__What to produce__. Could the lines from the line bearing "Screen dimensions: 1000x401" to the end of the records below be copied exactly, with the pictures left out and no other lines added?

(Records supplied)

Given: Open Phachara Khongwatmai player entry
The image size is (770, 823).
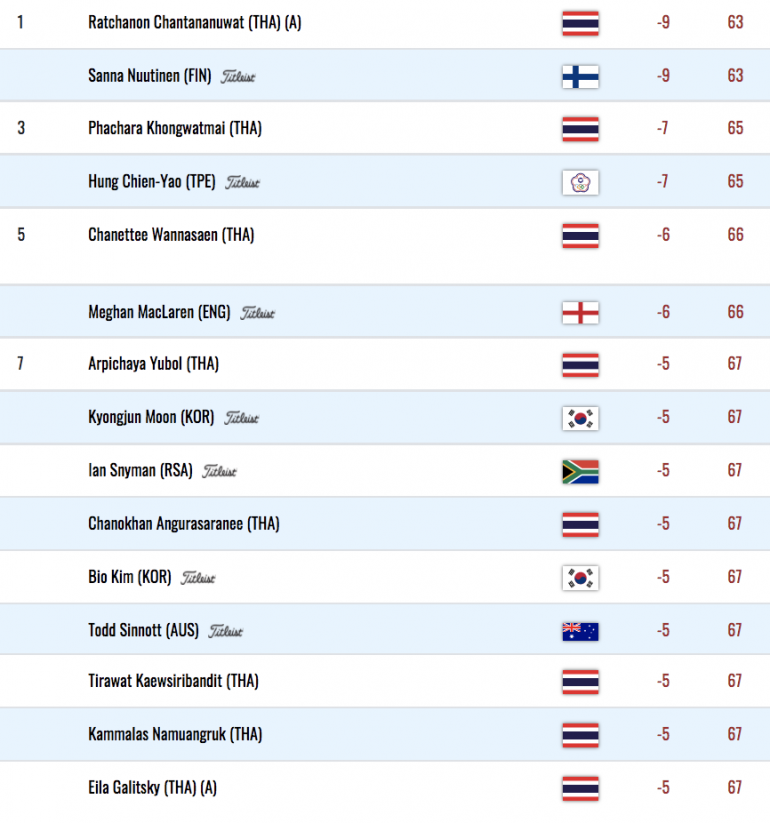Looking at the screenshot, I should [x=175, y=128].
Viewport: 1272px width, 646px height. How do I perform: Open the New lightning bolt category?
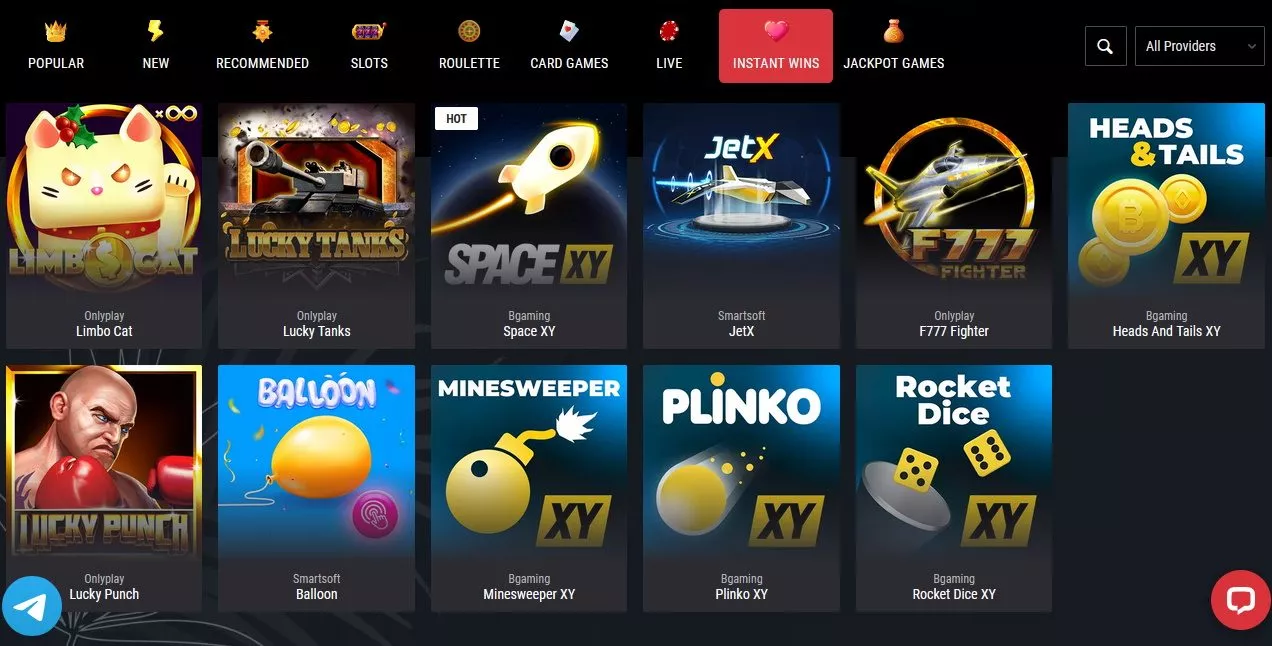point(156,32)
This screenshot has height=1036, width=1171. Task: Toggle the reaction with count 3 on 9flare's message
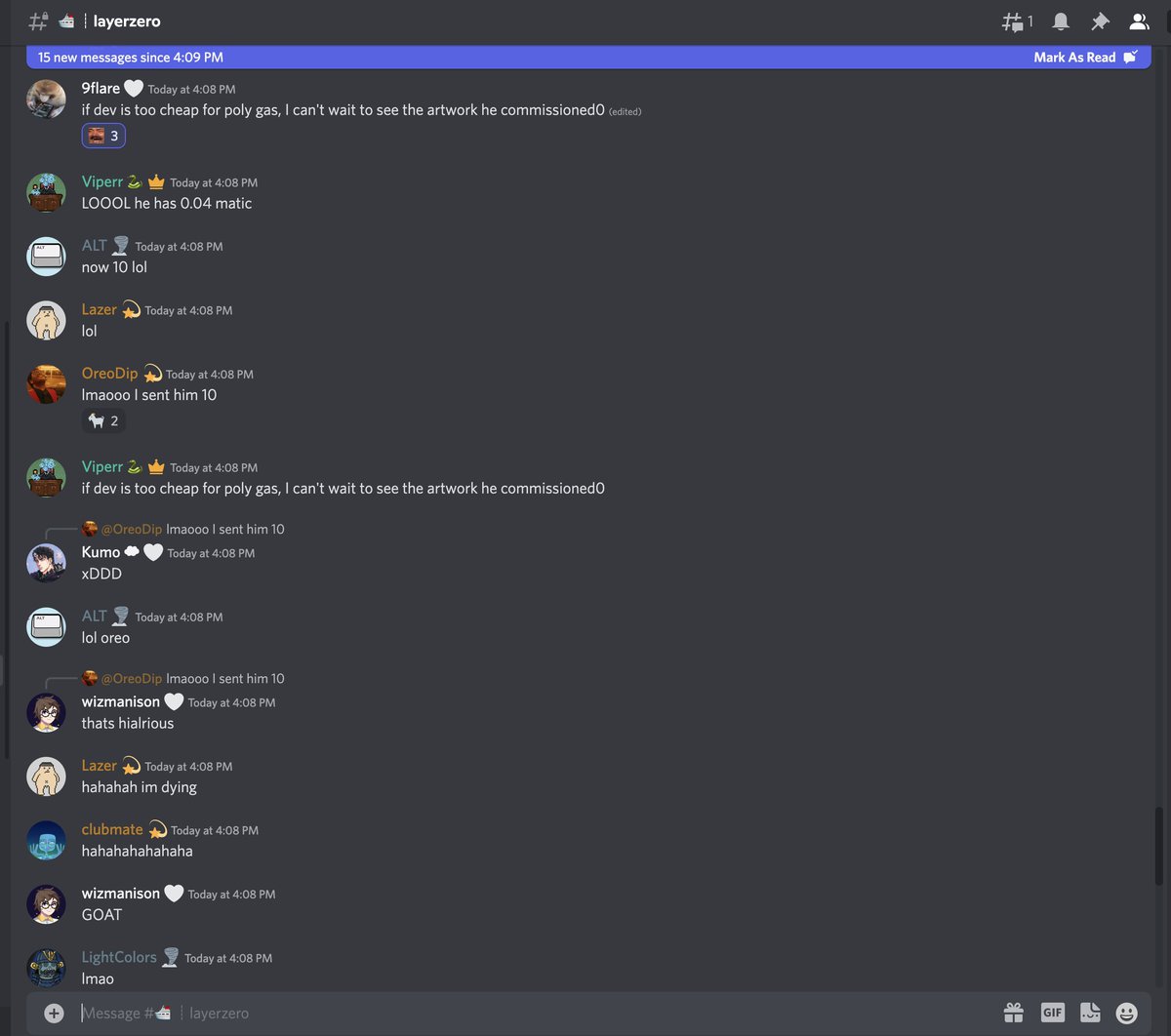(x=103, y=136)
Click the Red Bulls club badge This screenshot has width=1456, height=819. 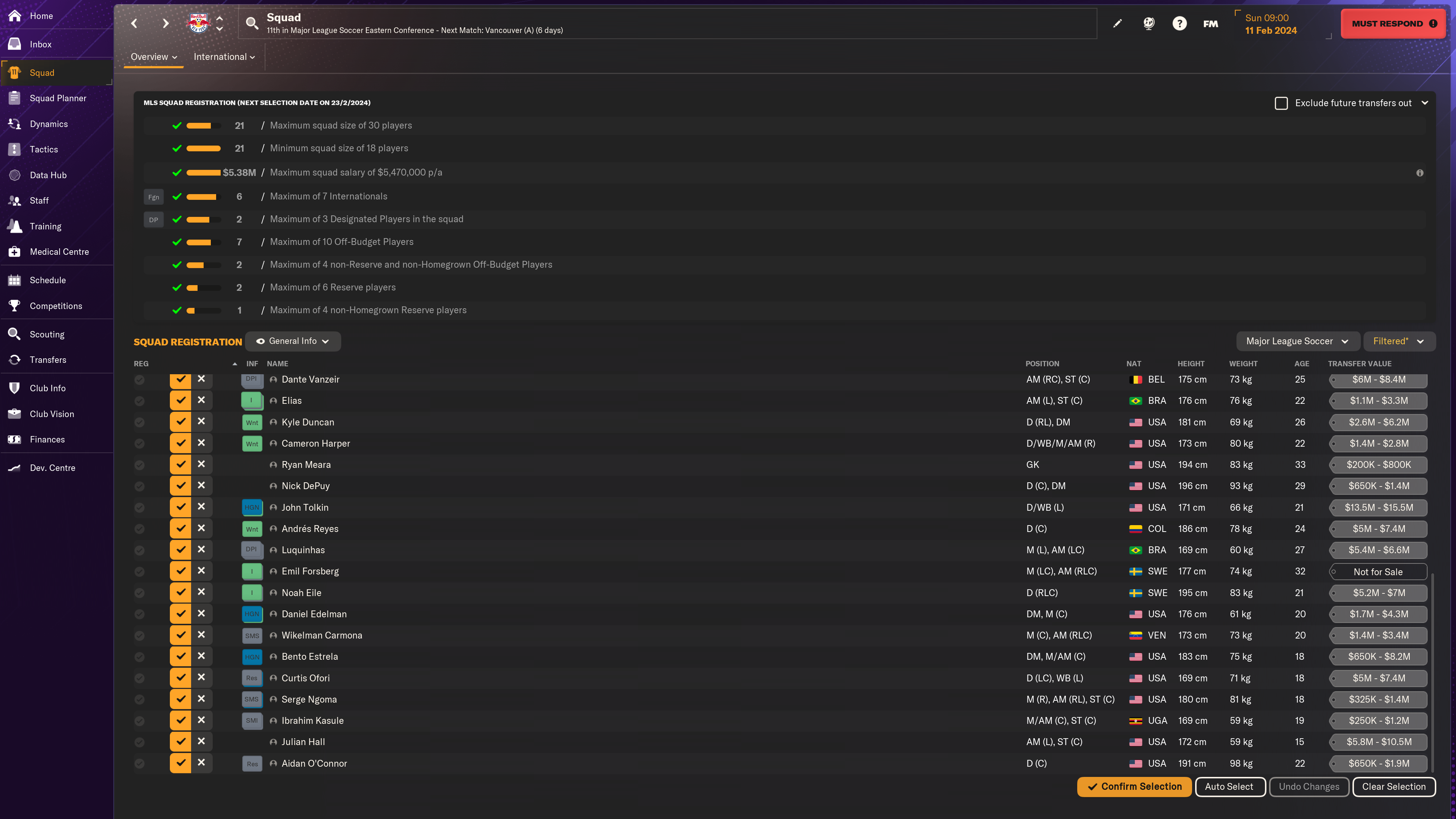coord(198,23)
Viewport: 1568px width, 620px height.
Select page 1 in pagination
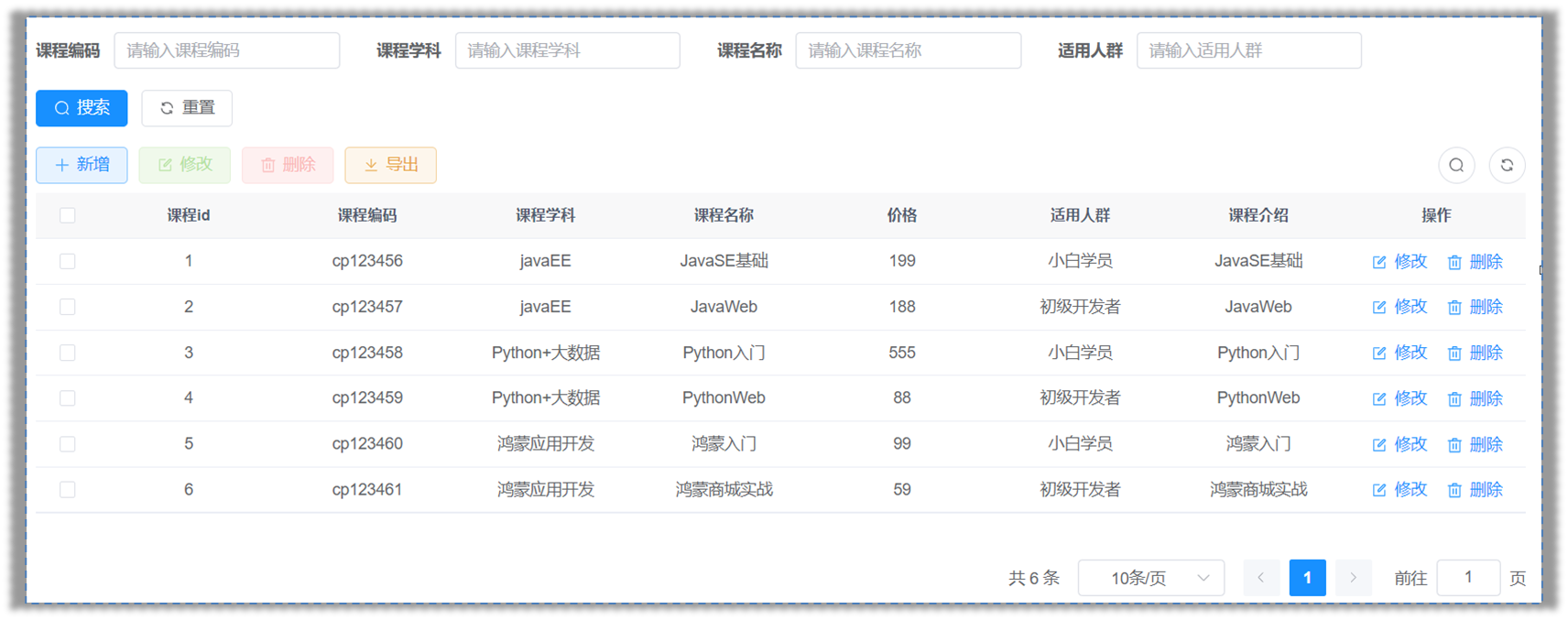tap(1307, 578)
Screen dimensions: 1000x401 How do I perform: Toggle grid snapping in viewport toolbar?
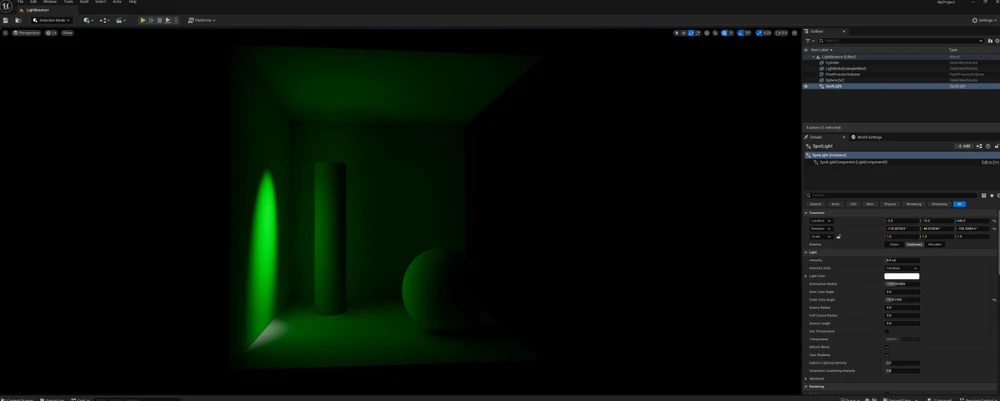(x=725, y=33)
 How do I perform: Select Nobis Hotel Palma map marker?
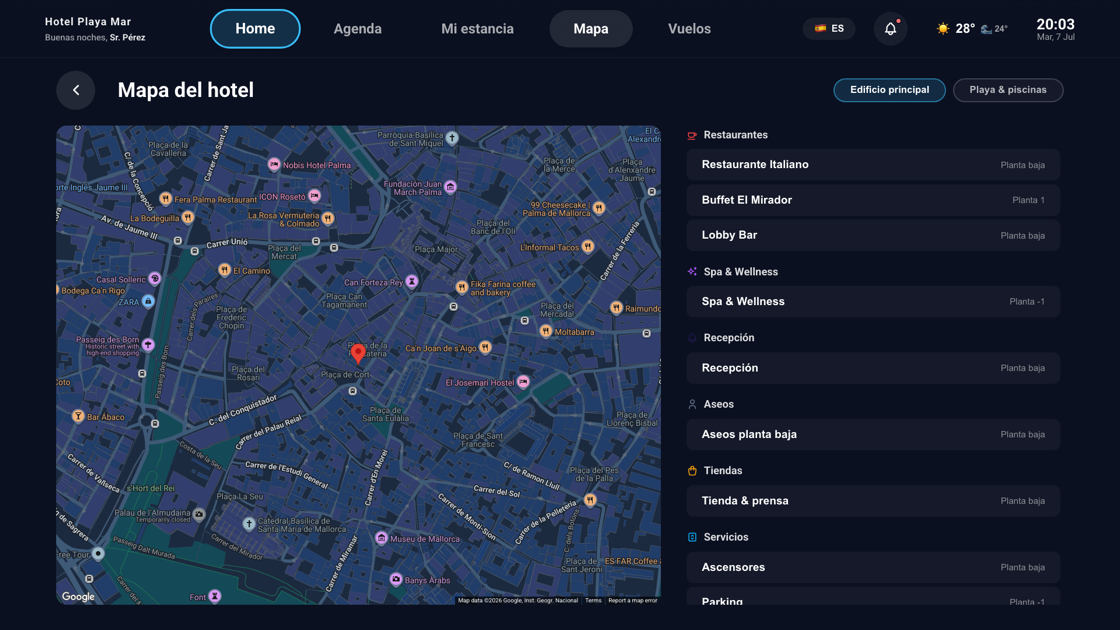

(End Records supplied)

__Written response__.
Screen dimensions: 1000x401 How do I perform: Toggle grid snapping in viewport toolbar?
(x=725, y=33)
 How do I perform: Select Nobis Hotel Palma map marker?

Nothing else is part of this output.